- Requirement:
Print exactly what appears from the line containing "Image resolution: width=1134" through the final line of the data below, pictures excluded.

Stored entries:
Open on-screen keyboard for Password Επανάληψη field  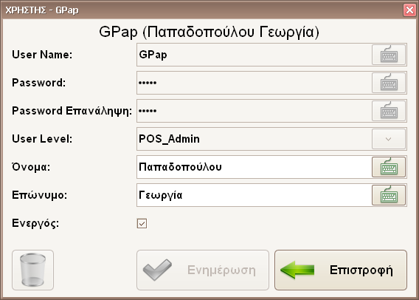[x=389, y=111]
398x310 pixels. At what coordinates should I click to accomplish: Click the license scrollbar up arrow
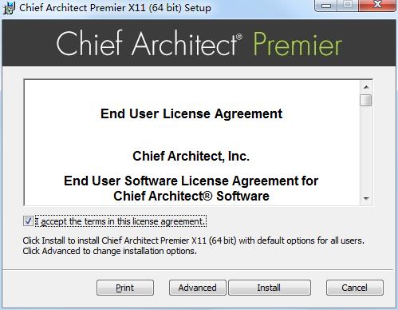click(366, 87)
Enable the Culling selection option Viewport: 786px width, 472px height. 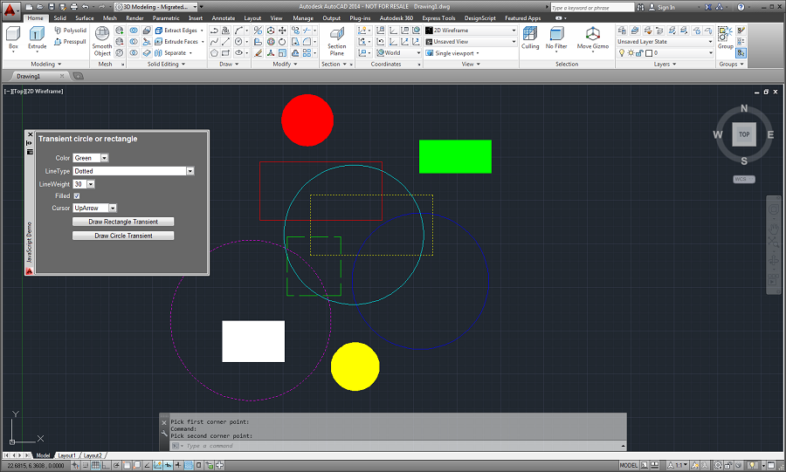click(530, 38)
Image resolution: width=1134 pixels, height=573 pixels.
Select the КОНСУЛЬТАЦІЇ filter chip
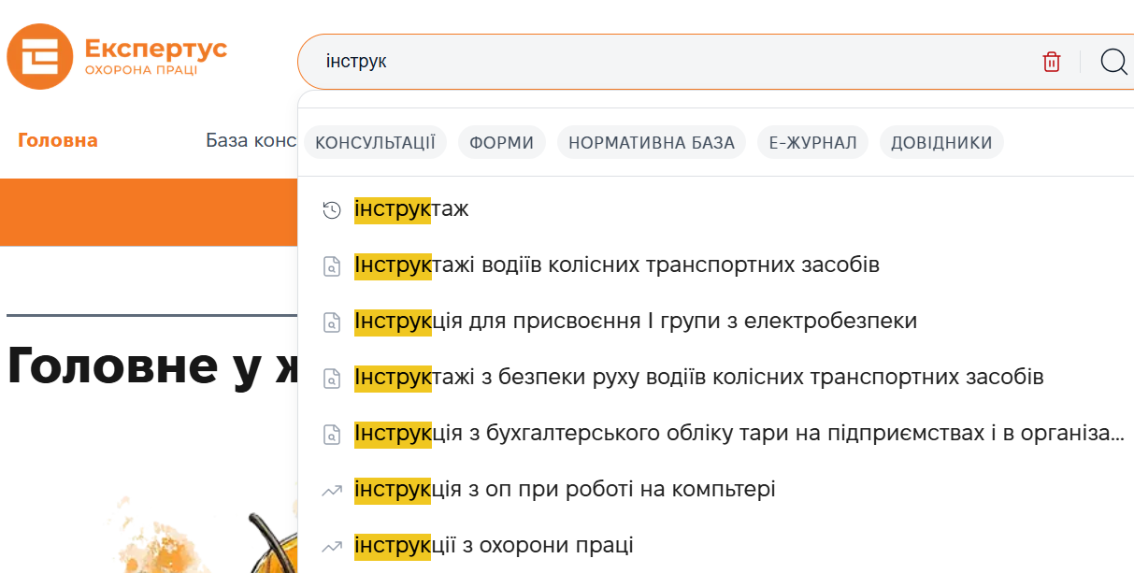[375, 143]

- Solved problem:
Image resolution: width=1134 pixels, height=573 pixels.
Select the КОНСУЛЬТАЦІЇ filter chip
[375, 143]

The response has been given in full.